=== TASK ===
Copy every line of the material below word for word, leaving out the pictures.

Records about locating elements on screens
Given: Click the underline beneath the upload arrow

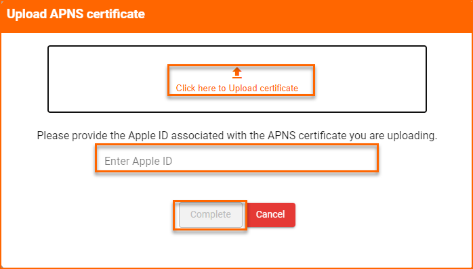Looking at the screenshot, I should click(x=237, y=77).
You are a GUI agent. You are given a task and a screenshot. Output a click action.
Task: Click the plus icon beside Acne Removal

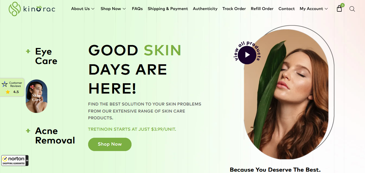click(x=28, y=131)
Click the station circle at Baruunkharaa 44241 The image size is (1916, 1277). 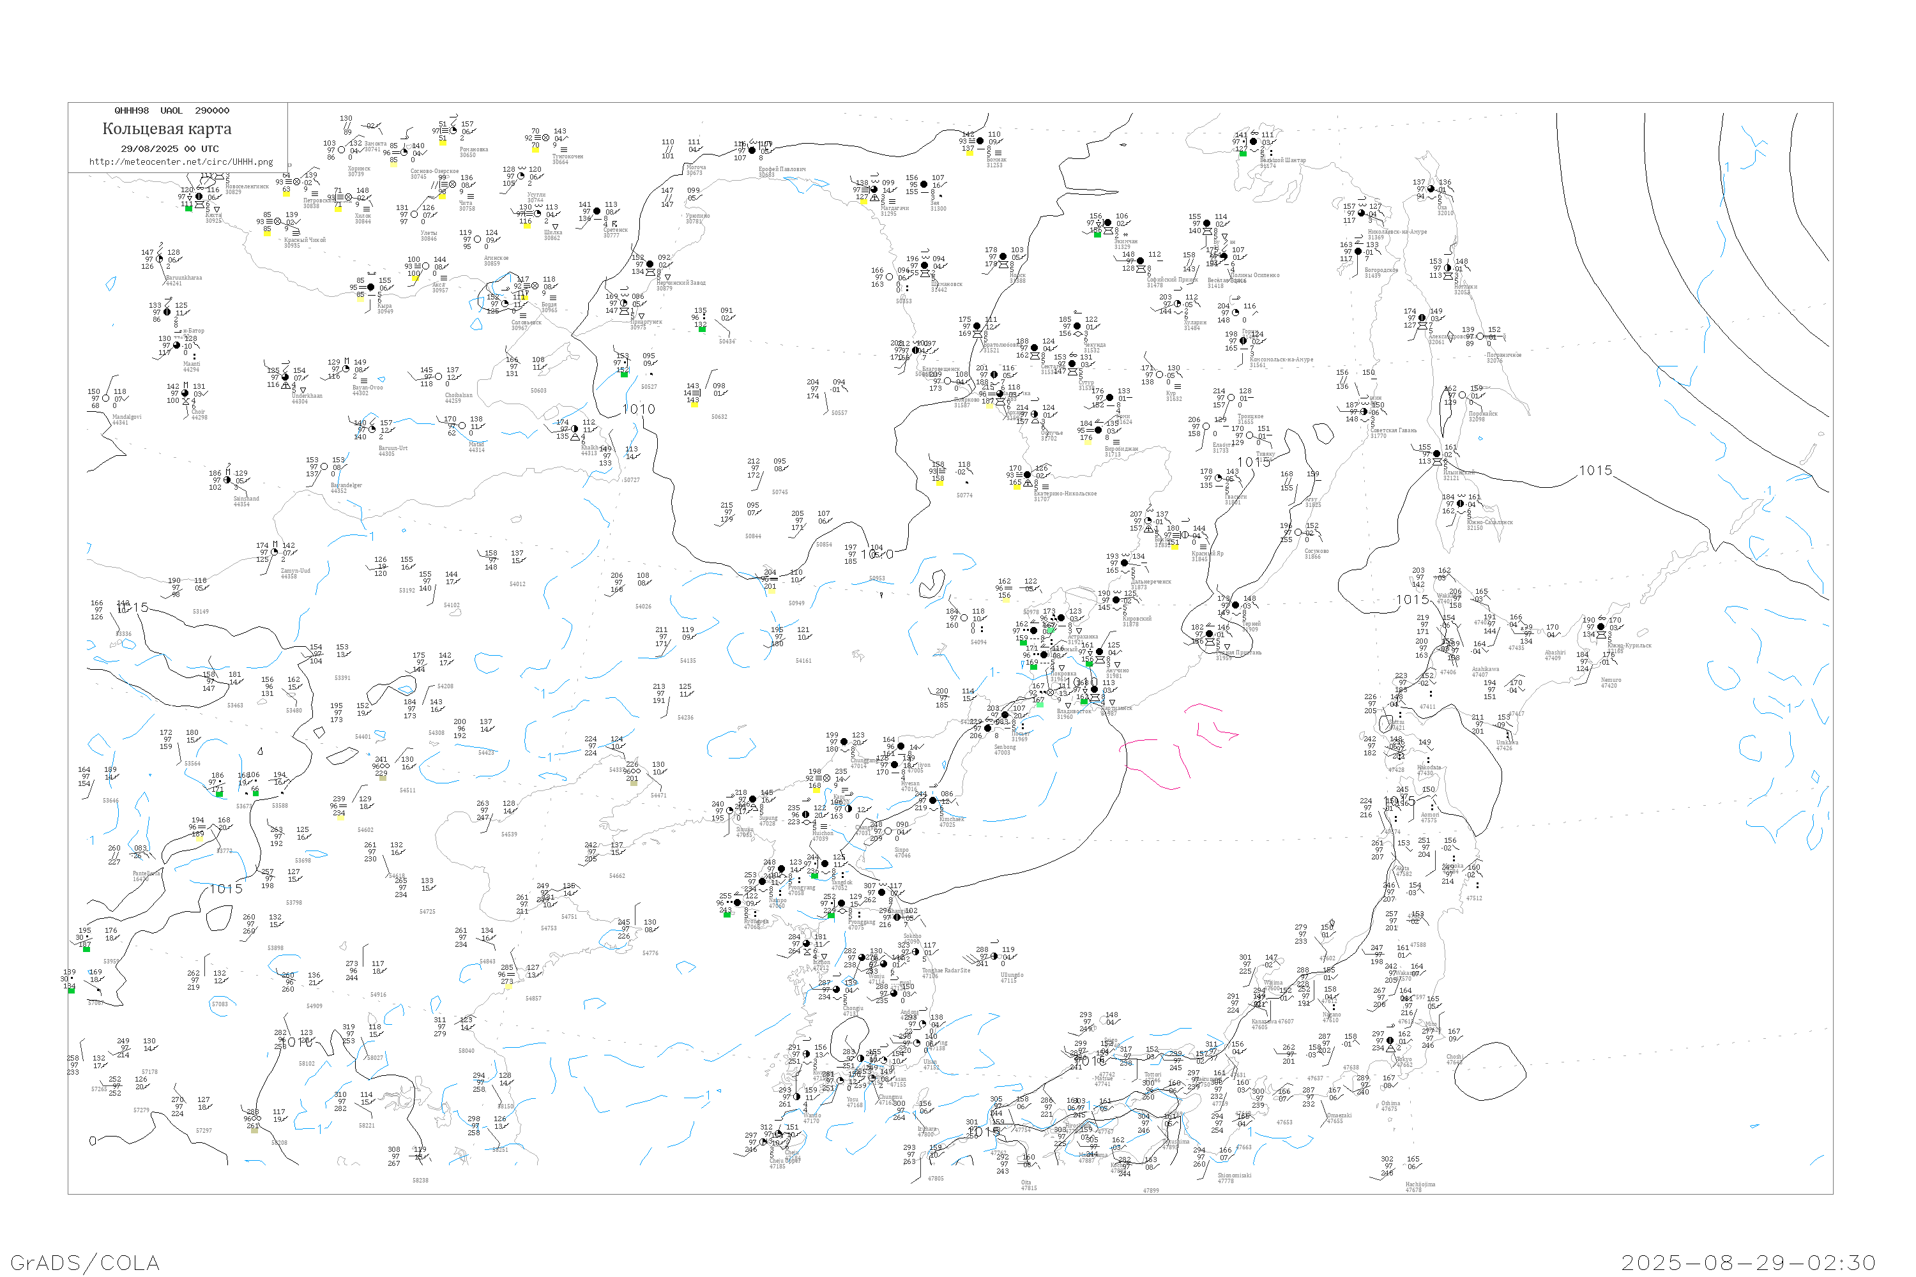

=== THE COMPLETED TASK ===
Given: Click the underline beneath the upload arrow

Looking at the screenshot, I should click(x=237, y=77).
You are a GUI agent. You are given a task and a screenshot. Output a click action.
Task: Click the plus icon beside Acne Removal

click(x=28, y=131)
Click the station circle at Baruunkharaa 44241 The image size is (1916, 1277). 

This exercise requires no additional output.